Tacos al Pastor - Mexico
Ingredients:
2 lbs pork shoulder, thinly sliced
1/2 cup pineapple juice
1/4 cup white vinegar
2 tablespoons adobo sauce
1 tablespoon chili powder
1 teaspoon cumin
Corn tortillas
Fresh cilantro, diced onion, and lime for serving
Instructions:
Marinate the pork with pineapple juice, vinegar, adobo sauce, chili powder, and cumin for at least 2 hours or overnight.

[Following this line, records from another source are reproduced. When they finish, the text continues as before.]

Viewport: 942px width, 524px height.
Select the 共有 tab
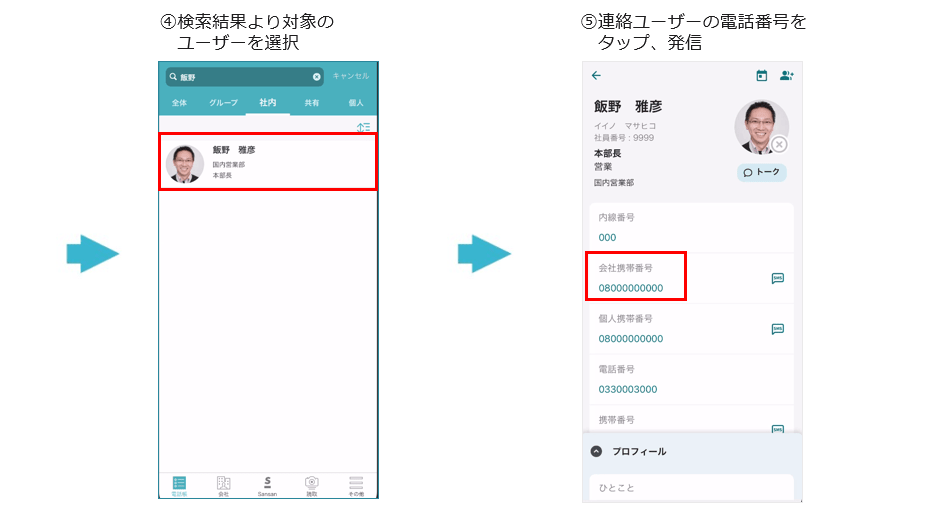312,103
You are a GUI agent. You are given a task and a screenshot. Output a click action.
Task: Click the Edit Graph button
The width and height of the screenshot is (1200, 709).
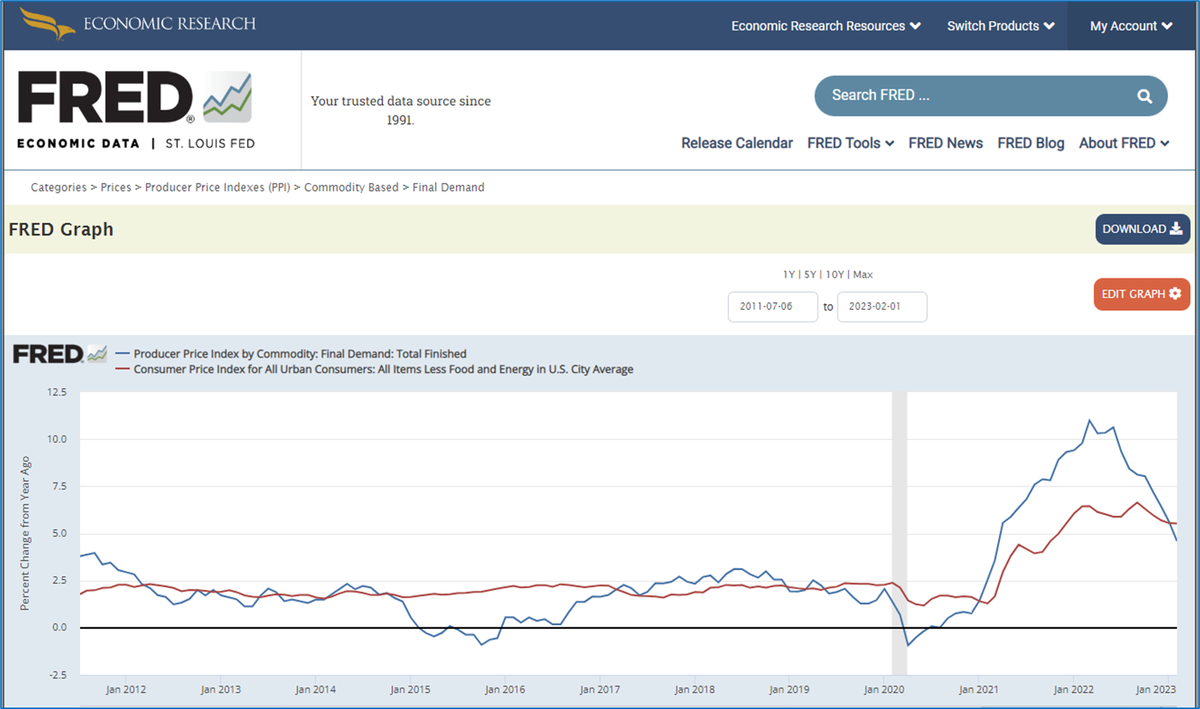click(1141, 294)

Grill or pan-sear the marinated pork until cooked through.
Slice the meat and serve in warm corn tortillas, topped with cilantro, onions, and a squeeze of lime.
Banh Mi - Vietnam
Ingredients:
Baguette
1 cup pickled carrots and daikon
1 cucumber, sliced
Fresh cilantro
Sliced jalapeños
Protein of choice (grilled pork, chicken, or tofu)
Mayonnaise
Instructions:
Lightly toast the baguette.
Spread mayonnaise on one side and layer with your choice of protein, pickled vegetables, cucumber, cilantro, and jalapeños.
Close the sandwich and enjoy!
Pani Puri - India
Ingredients:
1 cup semolina (sooji)
1/4 cup all-purpose flour
1/4 teaspoon baking soda
Water (for dough)
1 cup cooked and spiced chickpeas or potatoes
Tamarind chutney
Mint-coriander chutney
Spiced water (pani)
Instructions:
Mix semolina, all-purpose flour, baking soda, and enough water to form a stiff dough. Rest for 30 minutes.
Roll out small circles and deep-fry until puffed and golden.
Carefully break a hole in the top of each puri and fill with a spoonful of the chickpea/potato mixture, tamarind chutney, and spiced water. Serve immediately.
Churros - Spain
Ingredients:
1 cup water
1/2 cup unsalted butter
1 cup all-purpose flour
1/4 teaspoon salt
2 eggs
Sugar and cinnamon for coating
Chocolate sauce for dipping
Instructions:
In a saucepan, combine water and butter. Bring to a boil and add flour and salt. Stir until it forms a ball.
Remove from heat and let cool slightly. Stir in eggs one at a time until well combined.
Pipe the dough into hot oil and fry until golden brown. Toss in a sugar-cinnamon mixture and serve with chocolate sauce.
Falafel - Middle East
Ingredients:
1 cup dried chickpeas, soaked overnight
1 onion, chopped
2 cloves garlic, minced
1/4 cup fresh parsley
1 teaspoon cumin
1 teaspoon coriander
Salt and pepper
Oil for frying
Instructions:
Drain chickpeas and blend with onion, garlic, parsley, spices, salt, and pepper until combined but still slightly chunky.
Form into small balls and deep-fry until golden brown.
Serve with pita bread, tahini sauce, and fresh vegetables.